*EXERCISE GOAL*. Each line from the line that includes "Asia (111, 1716)" through the end of the material below must be transcribed exactly, with no other lines.

*DATA EXCERPTS*.
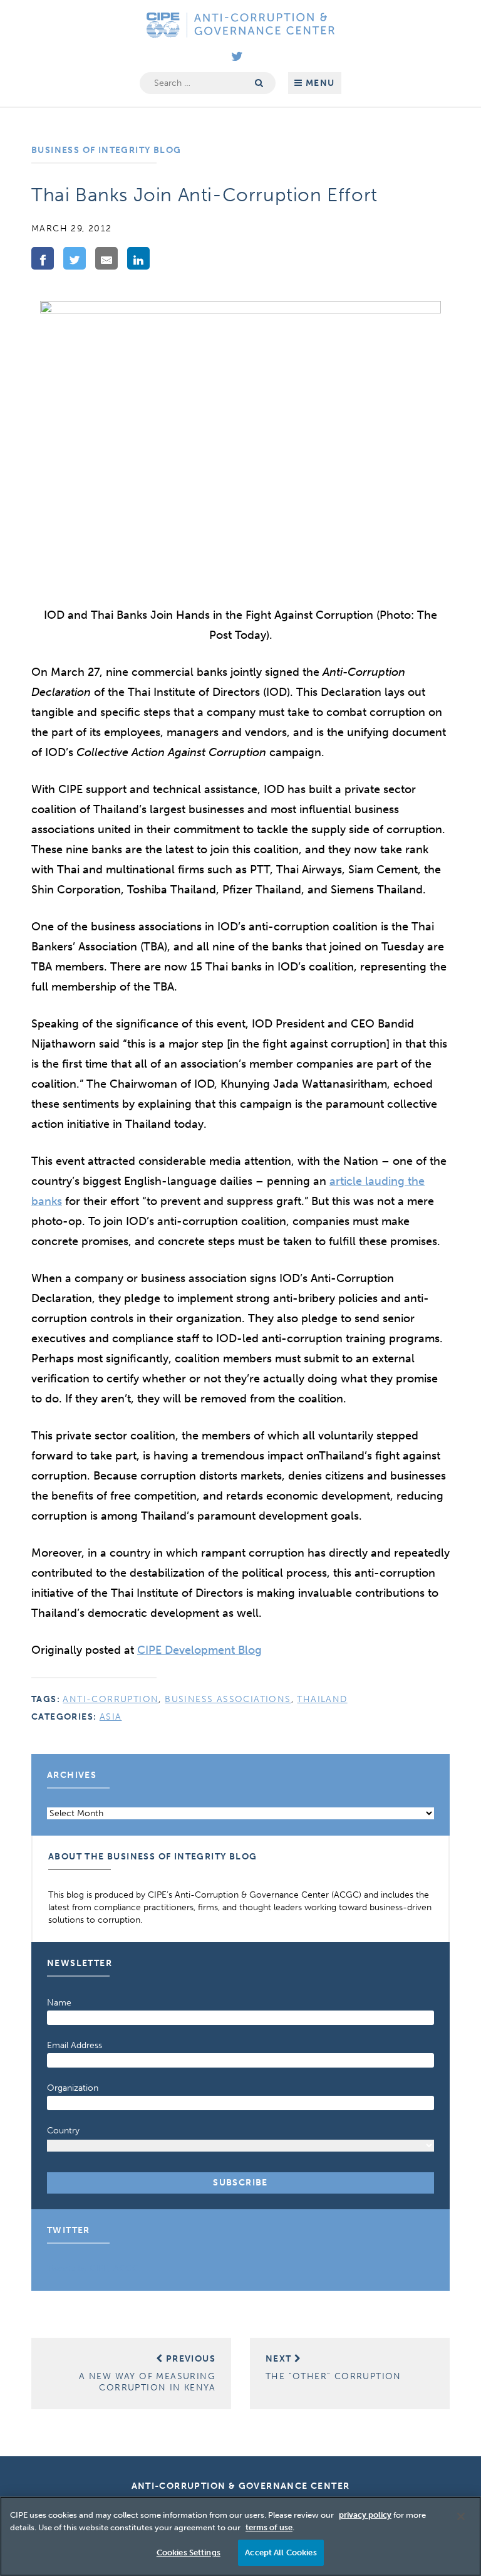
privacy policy (365, 2515)
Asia (111, 1716)
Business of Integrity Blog (106, 150)
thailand (322, 1699)
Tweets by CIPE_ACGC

*ANSWER TO THE EXERCISE*.
Asia (111, 1716)
Business of Integrity Blog (106, 150)
thailand (322, 1699)
Tweets by CIPE_ACGC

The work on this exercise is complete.